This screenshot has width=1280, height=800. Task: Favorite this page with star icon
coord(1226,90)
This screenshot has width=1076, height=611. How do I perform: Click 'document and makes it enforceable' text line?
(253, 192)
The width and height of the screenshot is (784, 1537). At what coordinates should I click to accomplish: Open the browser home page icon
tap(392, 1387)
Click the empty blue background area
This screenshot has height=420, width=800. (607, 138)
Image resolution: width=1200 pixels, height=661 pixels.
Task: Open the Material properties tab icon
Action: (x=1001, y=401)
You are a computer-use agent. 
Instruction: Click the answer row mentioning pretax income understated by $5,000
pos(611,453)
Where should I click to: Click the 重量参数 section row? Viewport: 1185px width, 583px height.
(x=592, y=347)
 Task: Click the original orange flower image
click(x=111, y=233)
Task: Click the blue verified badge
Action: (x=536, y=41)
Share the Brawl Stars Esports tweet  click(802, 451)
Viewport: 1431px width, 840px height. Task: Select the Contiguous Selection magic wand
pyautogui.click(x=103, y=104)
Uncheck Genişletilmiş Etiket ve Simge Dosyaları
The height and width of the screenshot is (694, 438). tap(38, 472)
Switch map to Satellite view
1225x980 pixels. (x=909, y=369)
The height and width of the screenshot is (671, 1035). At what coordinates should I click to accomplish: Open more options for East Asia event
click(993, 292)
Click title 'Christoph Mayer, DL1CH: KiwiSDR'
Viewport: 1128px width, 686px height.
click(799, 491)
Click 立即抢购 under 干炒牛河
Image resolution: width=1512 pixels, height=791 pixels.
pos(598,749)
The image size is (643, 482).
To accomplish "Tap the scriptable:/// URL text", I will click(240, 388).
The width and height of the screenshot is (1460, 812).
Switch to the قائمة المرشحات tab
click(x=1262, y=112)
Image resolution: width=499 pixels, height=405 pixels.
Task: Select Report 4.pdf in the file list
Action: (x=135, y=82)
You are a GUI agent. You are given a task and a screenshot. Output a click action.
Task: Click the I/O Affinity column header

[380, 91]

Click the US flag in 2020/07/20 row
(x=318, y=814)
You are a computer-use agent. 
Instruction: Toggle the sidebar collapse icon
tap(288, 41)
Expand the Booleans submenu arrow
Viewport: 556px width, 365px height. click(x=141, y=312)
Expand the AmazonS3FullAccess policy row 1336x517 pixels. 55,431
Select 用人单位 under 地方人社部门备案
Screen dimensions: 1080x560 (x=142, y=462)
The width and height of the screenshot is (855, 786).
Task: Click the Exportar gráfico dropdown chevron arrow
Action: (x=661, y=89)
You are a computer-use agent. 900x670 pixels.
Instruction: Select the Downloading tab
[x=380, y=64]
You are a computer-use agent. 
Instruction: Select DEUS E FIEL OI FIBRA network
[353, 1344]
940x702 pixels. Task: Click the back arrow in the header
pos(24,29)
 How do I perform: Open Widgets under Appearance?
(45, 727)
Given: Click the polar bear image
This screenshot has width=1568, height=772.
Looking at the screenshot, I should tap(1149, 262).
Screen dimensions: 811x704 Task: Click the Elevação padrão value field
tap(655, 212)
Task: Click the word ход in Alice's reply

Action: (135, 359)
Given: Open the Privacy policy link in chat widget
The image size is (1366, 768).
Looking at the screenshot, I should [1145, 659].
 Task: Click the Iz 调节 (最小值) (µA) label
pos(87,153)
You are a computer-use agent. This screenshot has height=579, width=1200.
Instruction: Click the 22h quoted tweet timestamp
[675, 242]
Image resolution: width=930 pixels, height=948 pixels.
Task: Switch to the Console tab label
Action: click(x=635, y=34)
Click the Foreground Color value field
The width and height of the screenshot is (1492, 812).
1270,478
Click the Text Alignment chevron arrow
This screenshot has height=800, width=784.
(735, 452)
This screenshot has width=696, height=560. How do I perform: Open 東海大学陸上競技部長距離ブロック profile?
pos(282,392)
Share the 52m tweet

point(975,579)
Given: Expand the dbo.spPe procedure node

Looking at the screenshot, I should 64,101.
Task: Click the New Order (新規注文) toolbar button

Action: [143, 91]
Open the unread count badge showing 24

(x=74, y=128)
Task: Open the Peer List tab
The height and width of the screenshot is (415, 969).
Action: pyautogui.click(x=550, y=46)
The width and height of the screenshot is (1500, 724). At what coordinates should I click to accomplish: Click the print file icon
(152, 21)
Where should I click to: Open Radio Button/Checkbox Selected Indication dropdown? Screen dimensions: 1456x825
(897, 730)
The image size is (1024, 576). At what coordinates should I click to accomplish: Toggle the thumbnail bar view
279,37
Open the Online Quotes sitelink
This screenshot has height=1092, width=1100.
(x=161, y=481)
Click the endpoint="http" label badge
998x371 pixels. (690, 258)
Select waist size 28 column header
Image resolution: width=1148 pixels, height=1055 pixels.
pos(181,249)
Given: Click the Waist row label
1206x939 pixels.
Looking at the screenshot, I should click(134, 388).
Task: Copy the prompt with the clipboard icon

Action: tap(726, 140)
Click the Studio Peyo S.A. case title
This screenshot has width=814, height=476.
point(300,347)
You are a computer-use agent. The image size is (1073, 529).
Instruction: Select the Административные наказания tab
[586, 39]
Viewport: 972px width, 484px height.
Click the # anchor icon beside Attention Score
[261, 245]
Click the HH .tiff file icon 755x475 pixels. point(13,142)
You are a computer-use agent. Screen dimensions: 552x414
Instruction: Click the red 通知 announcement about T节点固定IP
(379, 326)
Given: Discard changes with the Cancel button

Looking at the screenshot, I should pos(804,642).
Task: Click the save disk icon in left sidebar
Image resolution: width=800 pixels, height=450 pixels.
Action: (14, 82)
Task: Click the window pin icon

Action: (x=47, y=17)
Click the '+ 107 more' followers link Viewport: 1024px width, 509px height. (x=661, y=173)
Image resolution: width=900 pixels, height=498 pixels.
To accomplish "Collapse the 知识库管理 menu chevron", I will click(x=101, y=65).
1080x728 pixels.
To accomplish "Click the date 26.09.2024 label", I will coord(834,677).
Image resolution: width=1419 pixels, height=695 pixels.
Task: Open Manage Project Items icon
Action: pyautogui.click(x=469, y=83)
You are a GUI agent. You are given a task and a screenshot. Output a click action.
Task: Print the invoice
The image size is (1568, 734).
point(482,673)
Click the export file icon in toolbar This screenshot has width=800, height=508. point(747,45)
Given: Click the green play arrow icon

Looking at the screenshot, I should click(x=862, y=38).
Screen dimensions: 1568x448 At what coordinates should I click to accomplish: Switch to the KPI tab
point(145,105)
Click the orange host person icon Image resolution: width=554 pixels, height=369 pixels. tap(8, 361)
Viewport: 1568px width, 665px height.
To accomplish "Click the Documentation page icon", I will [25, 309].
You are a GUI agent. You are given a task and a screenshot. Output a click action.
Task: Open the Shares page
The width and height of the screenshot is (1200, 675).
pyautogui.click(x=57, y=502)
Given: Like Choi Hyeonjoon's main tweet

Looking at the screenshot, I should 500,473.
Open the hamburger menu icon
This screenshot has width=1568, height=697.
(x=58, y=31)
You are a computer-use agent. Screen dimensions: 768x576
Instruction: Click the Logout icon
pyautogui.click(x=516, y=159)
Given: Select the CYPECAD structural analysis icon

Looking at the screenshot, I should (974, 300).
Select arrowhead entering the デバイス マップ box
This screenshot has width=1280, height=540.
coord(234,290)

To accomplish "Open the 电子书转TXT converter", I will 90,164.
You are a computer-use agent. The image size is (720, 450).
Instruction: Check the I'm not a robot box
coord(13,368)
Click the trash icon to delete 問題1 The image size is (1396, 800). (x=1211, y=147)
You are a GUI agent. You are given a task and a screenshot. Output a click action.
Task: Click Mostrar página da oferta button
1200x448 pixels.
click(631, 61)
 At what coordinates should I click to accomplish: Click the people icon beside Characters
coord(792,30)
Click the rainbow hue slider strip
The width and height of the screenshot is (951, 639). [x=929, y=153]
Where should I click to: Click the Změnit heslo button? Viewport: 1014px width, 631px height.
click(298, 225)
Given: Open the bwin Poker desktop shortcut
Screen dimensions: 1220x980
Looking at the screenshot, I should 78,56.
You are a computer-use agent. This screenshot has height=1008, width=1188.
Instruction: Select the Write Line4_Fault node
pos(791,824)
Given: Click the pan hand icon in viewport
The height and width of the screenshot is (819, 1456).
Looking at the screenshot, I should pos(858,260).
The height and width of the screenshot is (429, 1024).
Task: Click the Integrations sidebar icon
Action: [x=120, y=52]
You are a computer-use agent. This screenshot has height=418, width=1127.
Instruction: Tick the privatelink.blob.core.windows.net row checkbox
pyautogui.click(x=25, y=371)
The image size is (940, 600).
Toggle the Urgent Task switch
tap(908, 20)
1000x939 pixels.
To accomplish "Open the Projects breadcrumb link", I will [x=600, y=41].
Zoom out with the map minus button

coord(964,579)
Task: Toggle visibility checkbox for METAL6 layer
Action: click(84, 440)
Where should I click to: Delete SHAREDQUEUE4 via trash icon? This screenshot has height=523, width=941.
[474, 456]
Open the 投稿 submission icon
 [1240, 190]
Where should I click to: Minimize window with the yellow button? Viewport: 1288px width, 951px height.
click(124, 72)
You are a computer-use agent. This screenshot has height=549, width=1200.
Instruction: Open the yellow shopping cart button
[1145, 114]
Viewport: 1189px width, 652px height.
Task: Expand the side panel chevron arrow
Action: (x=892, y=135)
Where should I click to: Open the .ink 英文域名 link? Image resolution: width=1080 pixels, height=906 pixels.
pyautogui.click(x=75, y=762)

□ □ □ □ □

What is needed: Go through the records and gather the lines that hold "policy".

Answer box:
Expand the AmazonS3FullAccess policy row 1336x517 pixels. 55,431
Given: Open the Privacy policy link in chat widget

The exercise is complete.